Tooth Development Timeline

How Long for a Front Tooth to Grow In: Timelines and Why

how long for front teeth to grow in

A permanent front tooth typically takes a few weeks to a few months to fully erupt once it starts breaking through the gum. The actual window depends heavily on age: for children, permanent upper central incisors usually emerge between ages 7 and 8, and the lateral incisors (the ones flanking them) follow at ages 8 to 9. But here is the honest answer most people want: if you are watching a tooth and wondering why it is taking so long, "growing in" and "growing back" are two very different things, and knowing which one you are dealing with changes everything.

Normal timeline for front tooth eruption

how long for front teeth to grow

For children, the timeline for permanent front teeth is fairly predictable. The permanent upper central incisors erupt around ages 7 to 8, and the upper lateral incisors follow between ages 8 and 9, according to AAPD eruption data. Lower central incisors tend to come in slightly earlier, often around age 6 to 7. Before any of that happens, the baby (primary) front teeth have to go first.
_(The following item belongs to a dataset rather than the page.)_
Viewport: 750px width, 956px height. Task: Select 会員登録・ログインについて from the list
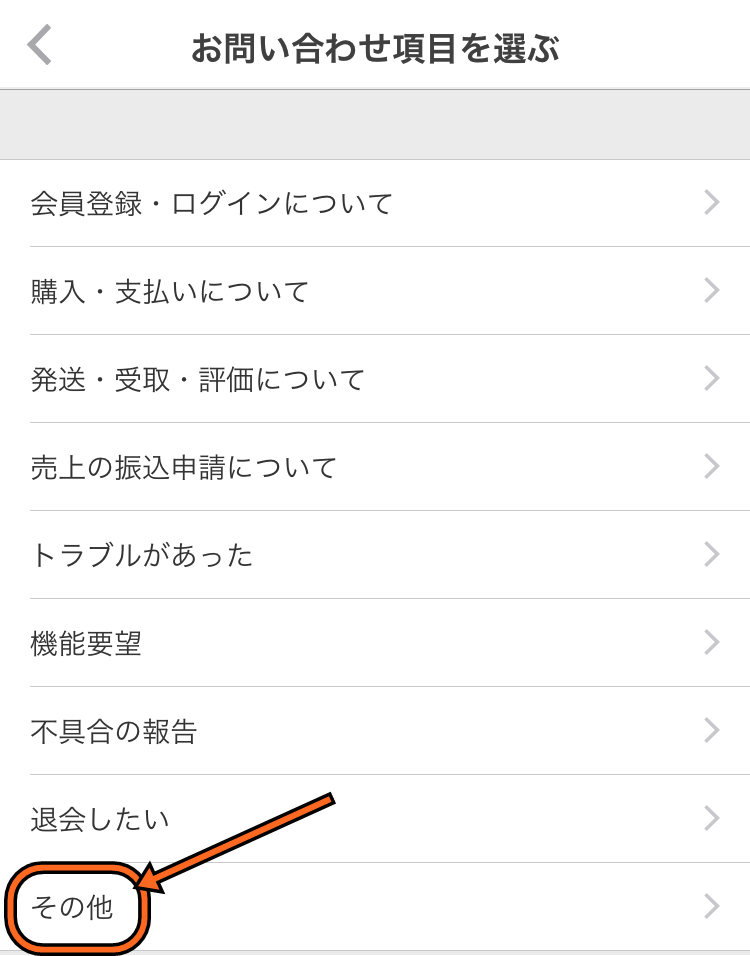210,203
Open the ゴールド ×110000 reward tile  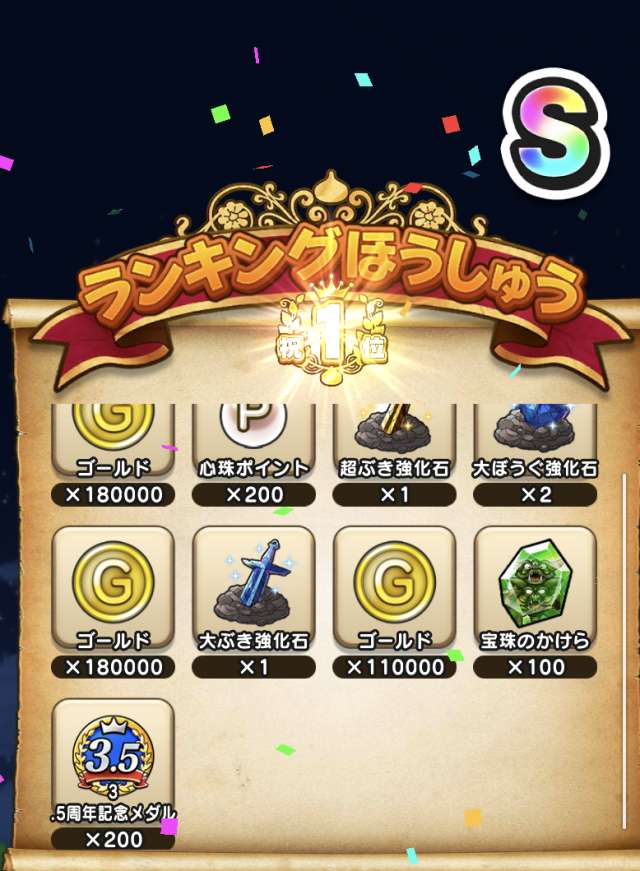(394, 592)
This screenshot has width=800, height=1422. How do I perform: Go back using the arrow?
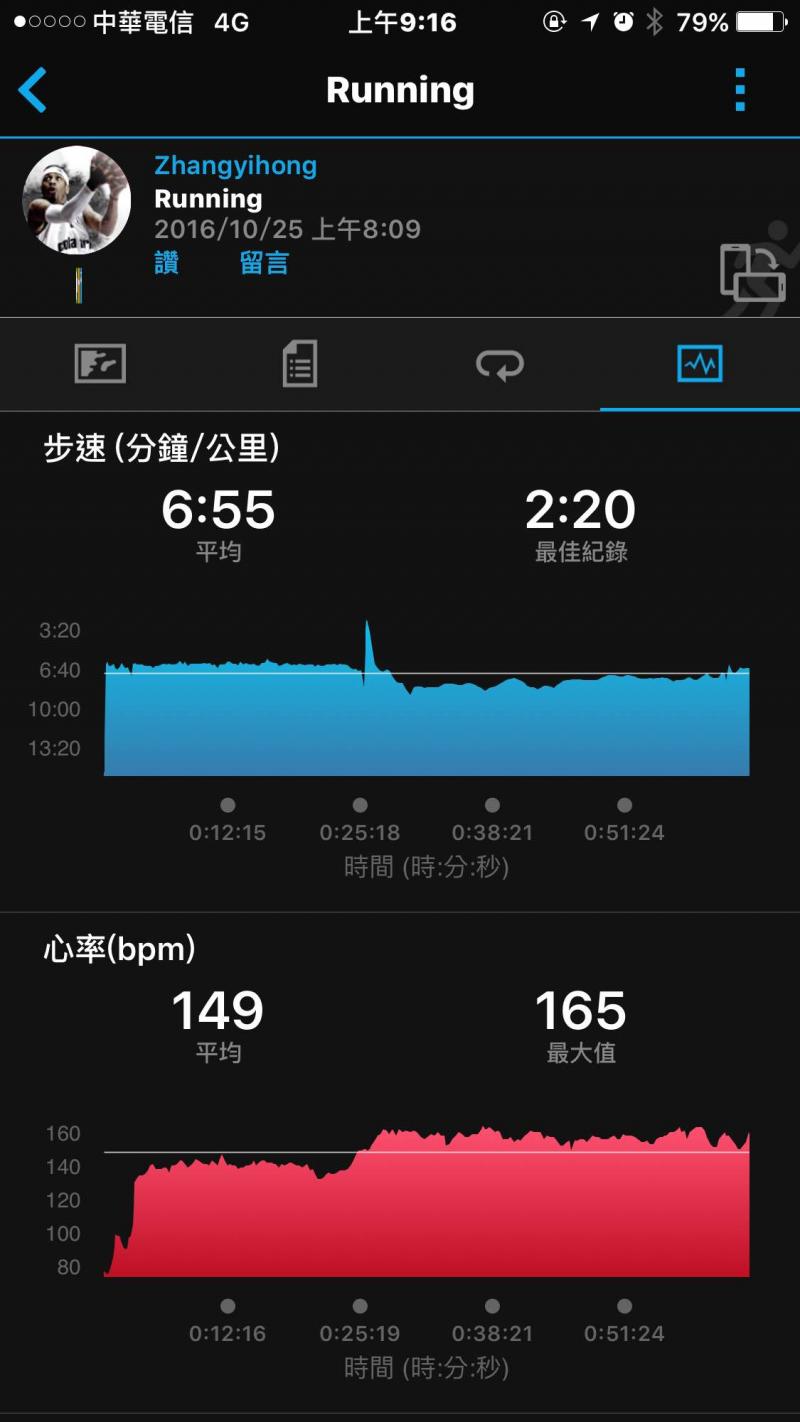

Primary upper central incisors typically erupt between 8 and 12 months of age, and the primary lateral incisors follow on a similar schedule.

Once a permanent incisor actually starts pushing through the gum tissue, you can expect to see visible movement over several weeks. Full eruption to the level of neighboring teeth usually takes 1 to 3 months, though the root continues developing for years after the crown is visible. Root completion typically wraps up about 2 to 3 years after the tooth first appears in the mouth. So the tooth may look "in" long before it is truly finished developing.

If you want a quick reference for where the front teeth fall in the overall eruption sequence, it helps to understand which teeth grow in first and how the incisors fit into that broader pattern of dental development.

ToothPrimary Eruption AgePermanent Eruption Age
Upper Central Incisor8–12 months7–8 years
Upper Lateral Incisor8–12 months8–9 years
Lower Central Incisor6–10 months6–7 years
Lower Lateral Incisor10–16 months7–8 years

Why front teeth sometimes take longer than expected

Clinically, a tooth is considered delayed if it has not surfaced 12 months after the normal eruption window, or when the root is already three-quarters complete but the tooth still has not broken through. That threshold matters because it tells your dentist something is likely getting in the way, not just running late.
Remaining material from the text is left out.